Dozens of students and parents addressed the Carmel Central School District Board of Education on March 26, urging trustees not to cut music, theater and arts extracurriculars as administrators work to close a budget gap.
Student speakers highlighted recent honors and college opportunities tied to the district's arts programs. "Music and the performing arts is 1 of if not the most successful department at Carmel," said Sam Corey, a high school performer and student leader, citing scholarship offers and regional recognitions. Other students described daily rehearsal schedules, leadership roles, and the role of boosters and advisers in sustaining productions.

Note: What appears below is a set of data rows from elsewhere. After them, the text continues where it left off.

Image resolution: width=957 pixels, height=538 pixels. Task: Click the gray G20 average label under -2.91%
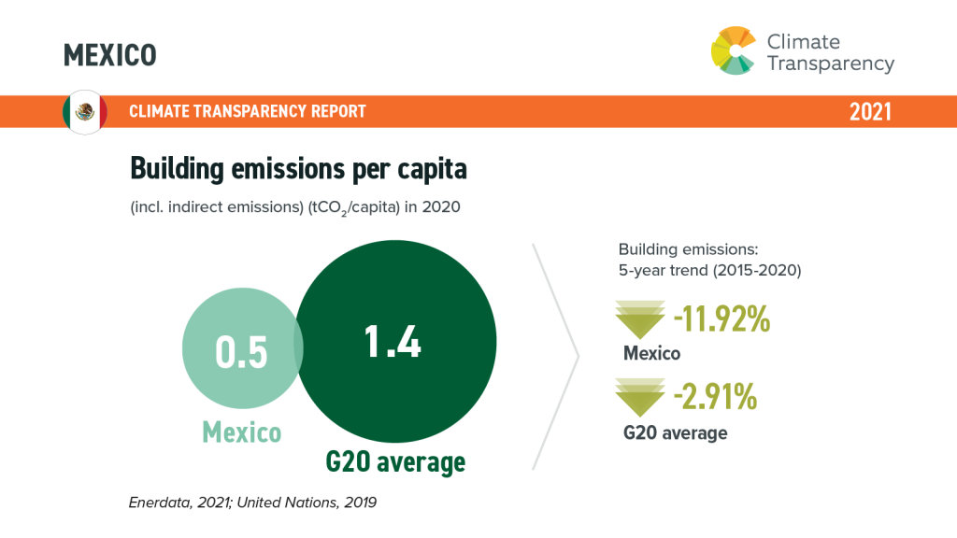click(x=675, y=432)
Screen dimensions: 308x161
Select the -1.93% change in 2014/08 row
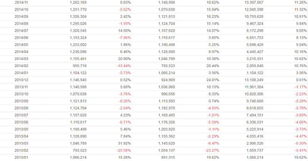125,23
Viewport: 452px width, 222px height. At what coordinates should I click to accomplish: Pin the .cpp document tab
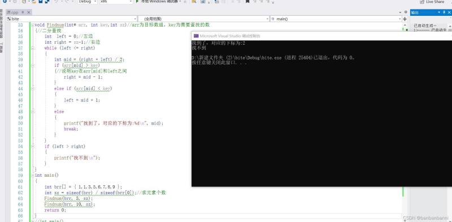23,12
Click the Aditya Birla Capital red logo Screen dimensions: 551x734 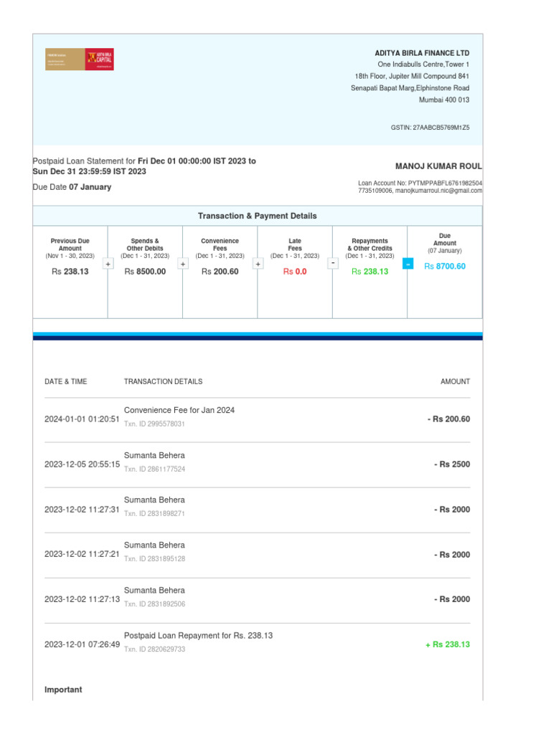click(99, 59)
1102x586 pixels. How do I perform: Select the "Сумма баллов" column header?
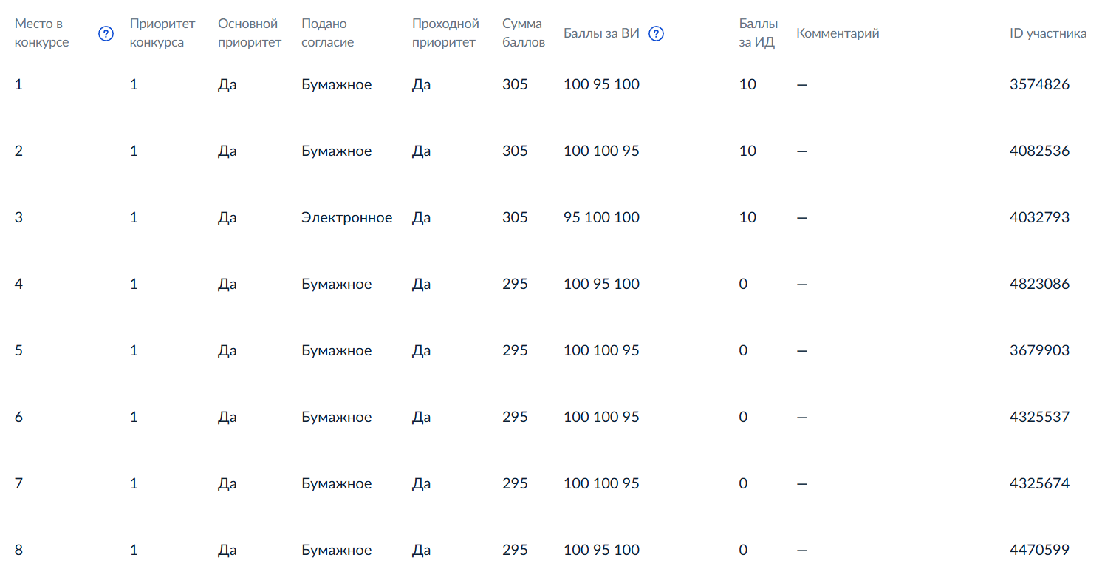click(523, 33)
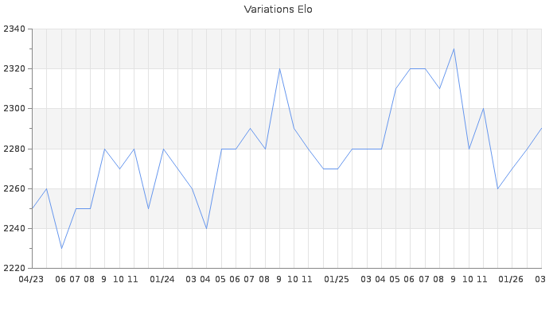Image resolution: width=557 pixels, height=318 pixels.
Task: Click the chart title Variations Elo
Action: [278, 10]
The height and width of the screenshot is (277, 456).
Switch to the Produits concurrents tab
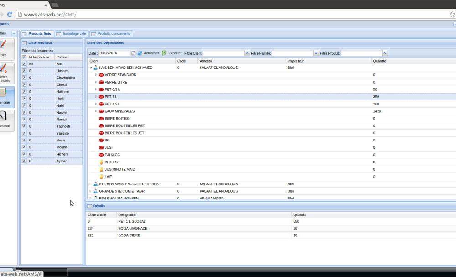(111, 34)
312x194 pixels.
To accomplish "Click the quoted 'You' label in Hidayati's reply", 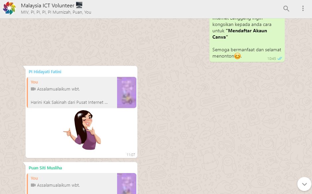I will click(34, 82).
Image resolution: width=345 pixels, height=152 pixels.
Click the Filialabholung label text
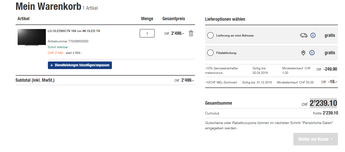click(x=226, y=53)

Parents and community members warned trustees that proposed reductions ' including a suggested elimination of an option that lets middle-schoolers double up in band/chorus ' would weaken the feeder pipeline and could reduce later enrollment in high-school ensembles. William Yellett and others asked for explicit detail on how many full-time-equivalent positions would be cut and what program changes families should expect.
Multiple speakers asked the board to prioritize alternatives to cutting classroom-facing programs, including examining administrative budgets, consultant fees, capital expenditures and the process for committee scheduling and transparency. "We need the details in order to know what is at stake when they go to the polls to vote for this budget," a parent told the board.
Trustees acknowledged the public pleas and told speakers they would supply additional budget scenarios to show the effects of a zero-levy (contingent) budget, a version without program cuts, and other trade-offs at a March 28 budget work session. The board tabled the full budget discussion to that work session to allow more time for review and public input.
What's next: trustees asked administration to prepare and publish alternative budget scenarios (including a 0% levy contingency projection and a version that keeps arts programs) before the March 28 budget work session so the board and public can see concrete trade-offs and personnel impacts.